عن رسول الله ‘ وعن أصحابه رضوان الله تعالى عليهم، ليتميز عن مذاهب المبتدعة وأهل الأهواء. وإذا أطلق هذا المصطلح في كتب العلماء فالمقصود به الأشاعرة والماتريدية وأصحاب الحديث

[4] Yang dimaksud salafus salih adalah tiga generasi setelah Nabi meliputi Sahabat, Tabi’in dan Tabi’it tabi’in. Lihat, Beda Generasi Salafi dan Gerakan Salafi Wahabi.

[5] Al-Dzahabi, Siyar A’lam Al-Nubala, hlm. 11/195. Teks asal: خرجتُ من بغداد وما خلَّفتُ بها أحداً أورع ولا أتقى ولا أفقه من أحمد بن حنبل

[6] Lihat, A. Fatih Syuhud, “Aqidah Asy’ariyah Madzhab Mayoritas Ulama Ahlussunnah”, fatihsyuhud.net

[7] Ini salah satu hal yang membedakannya dengan aqidah Asy’ariyah dan Maturidiyah. Lihat, ibid.

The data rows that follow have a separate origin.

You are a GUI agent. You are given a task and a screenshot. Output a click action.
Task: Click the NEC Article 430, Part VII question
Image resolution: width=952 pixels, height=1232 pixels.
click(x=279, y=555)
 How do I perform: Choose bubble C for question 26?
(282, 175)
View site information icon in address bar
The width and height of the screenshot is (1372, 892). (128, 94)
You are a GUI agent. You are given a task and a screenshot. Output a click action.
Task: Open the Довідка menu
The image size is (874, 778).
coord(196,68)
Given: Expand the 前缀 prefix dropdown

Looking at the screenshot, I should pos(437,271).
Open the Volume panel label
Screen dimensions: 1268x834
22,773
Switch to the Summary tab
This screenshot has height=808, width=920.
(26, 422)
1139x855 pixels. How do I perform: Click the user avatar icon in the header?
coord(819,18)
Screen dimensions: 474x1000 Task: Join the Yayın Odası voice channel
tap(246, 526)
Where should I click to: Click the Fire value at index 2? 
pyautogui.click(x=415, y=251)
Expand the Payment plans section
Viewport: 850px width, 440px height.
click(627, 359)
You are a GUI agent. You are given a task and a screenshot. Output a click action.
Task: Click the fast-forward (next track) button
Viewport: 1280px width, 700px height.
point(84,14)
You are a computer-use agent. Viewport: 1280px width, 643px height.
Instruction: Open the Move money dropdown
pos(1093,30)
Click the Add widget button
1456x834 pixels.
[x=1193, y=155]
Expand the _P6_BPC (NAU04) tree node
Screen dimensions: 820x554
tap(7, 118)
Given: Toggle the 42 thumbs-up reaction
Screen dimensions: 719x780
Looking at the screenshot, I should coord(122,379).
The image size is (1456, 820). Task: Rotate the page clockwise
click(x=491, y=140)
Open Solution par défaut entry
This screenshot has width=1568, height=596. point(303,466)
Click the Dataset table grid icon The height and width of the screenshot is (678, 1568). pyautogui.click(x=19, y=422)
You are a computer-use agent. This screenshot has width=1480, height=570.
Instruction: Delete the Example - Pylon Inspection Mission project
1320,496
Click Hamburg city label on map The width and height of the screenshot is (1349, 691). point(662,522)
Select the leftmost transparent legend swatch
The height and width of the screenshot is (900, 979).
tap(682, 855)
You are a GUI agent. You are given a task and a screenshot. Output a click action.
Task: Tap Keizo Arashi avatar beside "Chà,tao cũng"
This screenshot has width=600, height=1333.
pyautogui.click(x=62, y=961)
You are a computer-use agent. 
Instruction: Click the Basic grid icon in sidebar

[8] Al-Safarini, op.cit, hlm. 1/56.

[9] Al-Safarini, op.cit, hlm. 1/276.

[10] Ibid, hlm. 1/352.

[11] Ibid, hlm. 2/256.

[12] Mustafa Hamdu Ilyan Al-Hanbali, Al-Hanabilah wa Al-Ikhtilaf ma’a Al-Salafiyah Al-Muashirah, hlm. 113.

[13] Husain bin Ali Segaf, Tandid biman Addada Al-Tauhid, hlm. 8. Lebih detail lihat “Beda Tauhid Ahlussunnah dan Salafi Wahabi (1): Rububiyah dan Uluhiyah,” fatihsyuhud.net

[14] Lihat “10 Pembatal Keislaman menurut Wahabi Salafi”, fatihsyuhud.net

[15] Harian Al-Ahram Mesir, Edisi 5 April 2011. Akses online: http://www.ahram.org.eg/archive/Religious-thought/News/71007.aspx Teks asal: أن السلفيين الجدد هم “خوارج العصر”، وأن جمهور المسلمين لم يكونوا على هذا المذهب لأنهم كانوا إما مالكية أو شافعية أو أحنافًا، وإما حنابلة وأن السلف أو السلفية ليس مذهبًا أو مدرسة

[16] Al-Madzhab Al-Hanbali Bari’un min Ibni Taimiyah, wa Ibni Jauziyah, wa Al-Salafiyah Al-Mutatorrifah. Akses online: http://www.islamist-movements.com/3542

[17] “Muktamar Sheeshan 2016”, tabafoundation.com, 31 Agustus 2016.